Directions
MIX sugar and cream of tartar in medium heavy saucepan. ADD eggs and water; BEAT until well blended. ADD chocolate; COOK over low heat, STIRRING constantly, until chocolate is melted and temperature reaches 160°F. Do not allow to boil. REMOVE from heat immediately.
COOL quickly: SET pan in larger pan of ice water. STIR vigorously until temperature of mixture falls to 80°F to 90°F. REMOVE pan from ice water. STIR in vanilla.
BEAT butter in mixer bowl on medium speed until light and fluffy, 3 to 4 minutes. ADD cooled egg mixture; BEAT on high speed 4 to 5 minutes. POUR into pie shell.

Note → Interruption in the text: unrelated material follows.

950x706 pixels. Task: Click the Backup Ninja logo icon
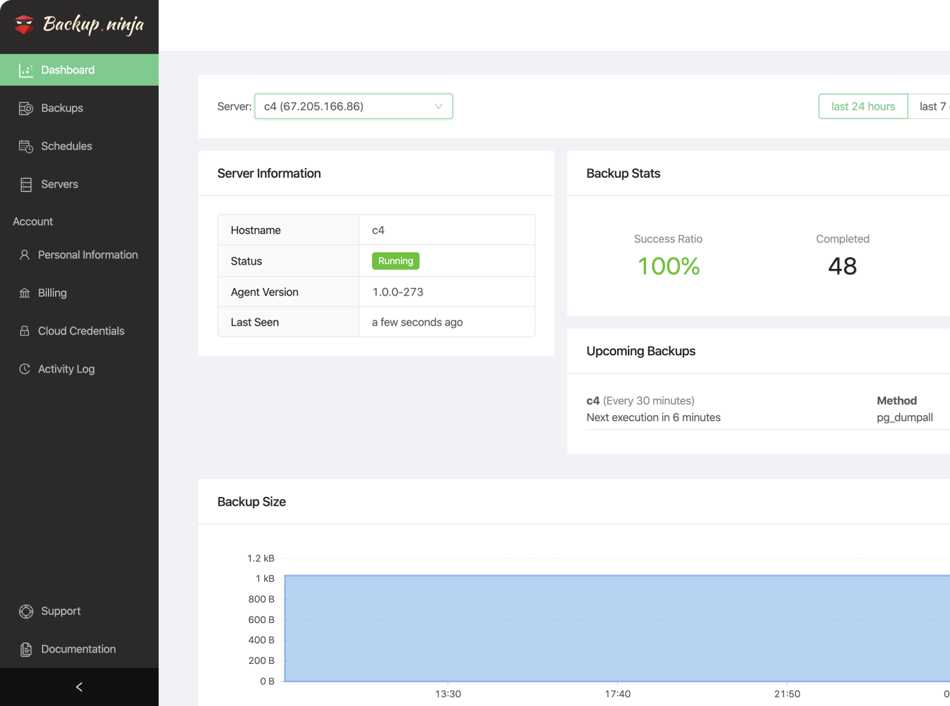pyautogui.click(x=24, y=25)
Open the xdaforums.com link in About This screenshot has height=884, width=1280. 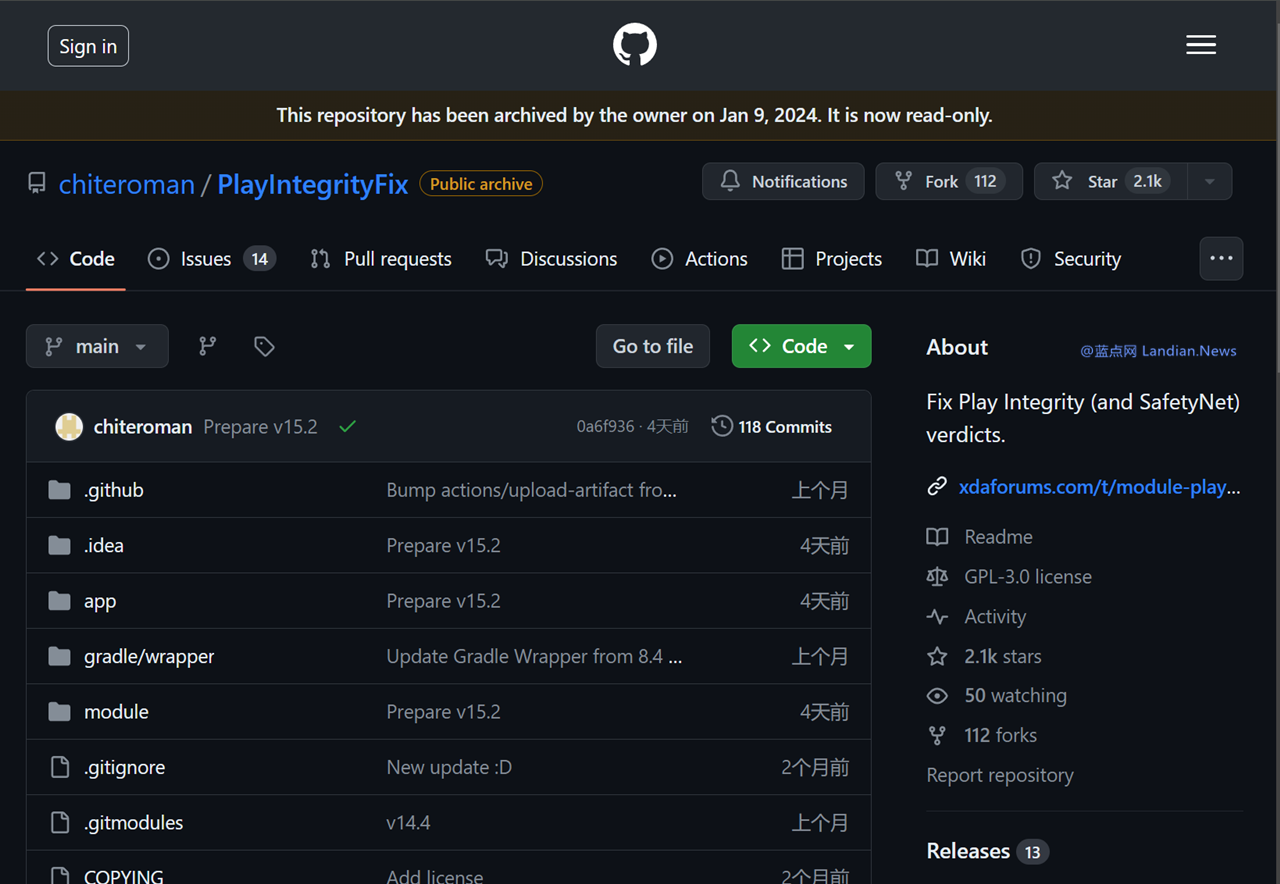[x=1098, y=487]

REFRIGERATE, loosely covered, at least 6 hours before serving.
Ingredients
- 6 large EGGS
- 1 cup sugar
- 1/4 tsp. cream of tartar
- 4 squares (1 oz. each) unsweetened chocolate, coarsely chopped
- 1 1/2 tsp. vanilla
- 1/2 cup (1 stick) butter, room temperature
- freshly grated orange peel
- 1 graham cracker crust OR basic pie crust (9-inch) baked, cooled
Tips
Promptly refrigerate any leftover pie.
This recipe is a good source of protein, vitamin A and folate, and an excellent source of choline.

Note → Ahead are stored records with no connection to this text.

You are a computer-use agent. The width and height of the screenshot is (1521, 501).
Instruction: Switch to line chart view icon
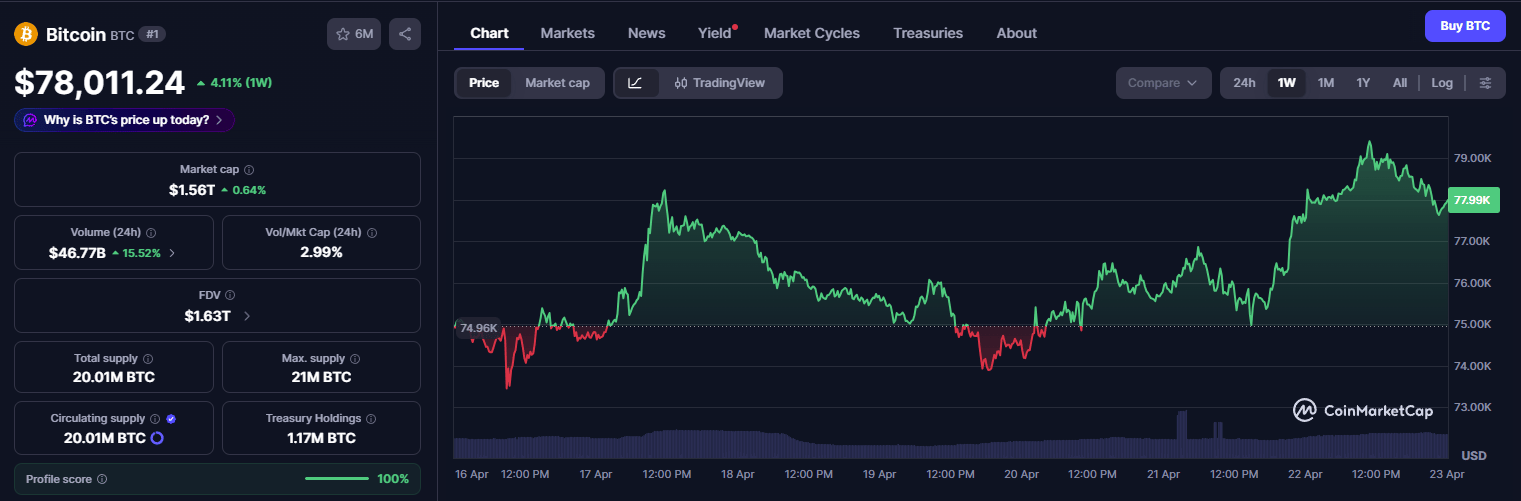coord(635,83)
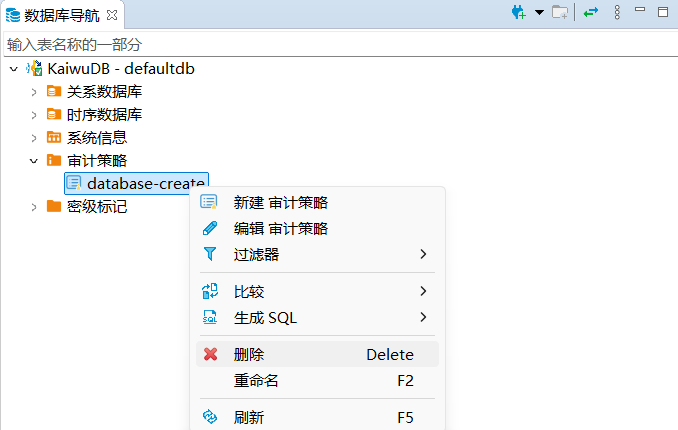Viewport: 678px width, 430px height.
Task: Expand the 时序数据库 folder
Action: coord(33,115)
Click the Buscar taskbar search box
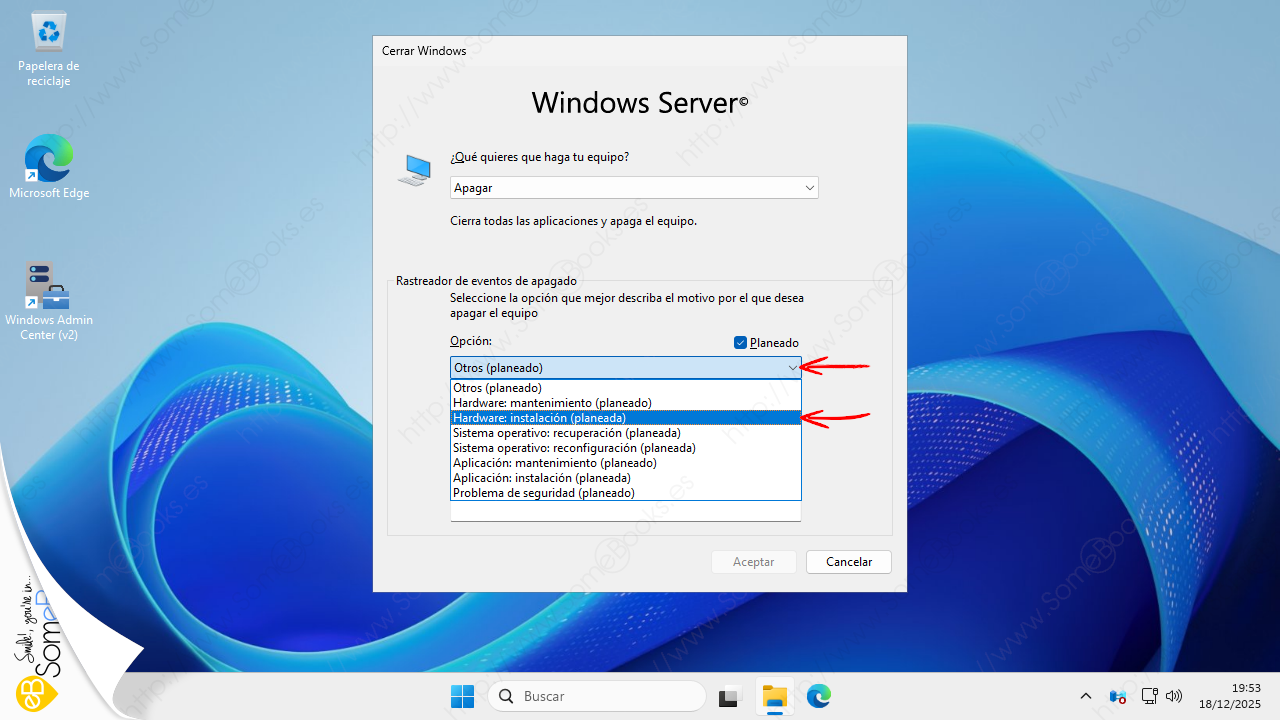The image size is (1280, 720). pos(597,696)
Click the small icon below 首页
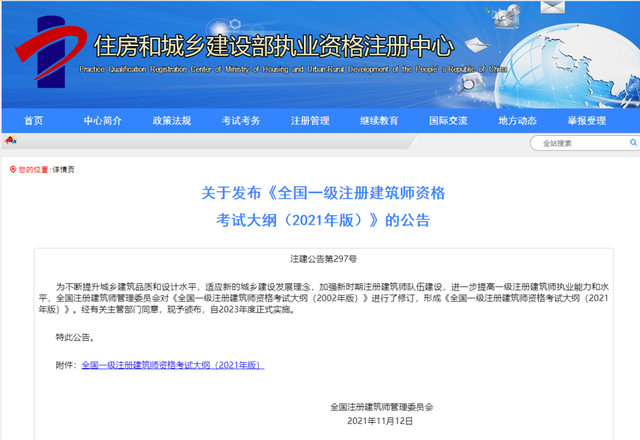The width and height of the screenshot is (640, 440). tap(10, 140)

Per serving: 1/8 of recipe
- Calories 552
- Total fat 36 g
- Saturated fat 16 g
- Polyunsaturated fat 5 g
- Monounsaturated fat 10 g
- Cholesterol 193 mg
- Sodium 131 mg
- Carbohydrates 48 g
- Fiber 4 g
- Sugar 25 g
- Protein 10 g
- Vitamin A 165 mcg
- Vitamin D 1 mcg
- Folate 64 mcg
- Choline 133 mg
- Calcium 32 mg
- Iron 4 mg
- Potassium 101 mg
To ensure food safety, eggs should be cooked until both the yolk and the white are firm. Consuming raw or undercooked eggs may increase your risk of foodborne illness, especially for those with certain medical conditions. For recipes that call for eggs that are raw or undercooked when the dish is served, use either pasteurized shell eggs that have been treated to destroy Salmonella, or use pasteurized egg products.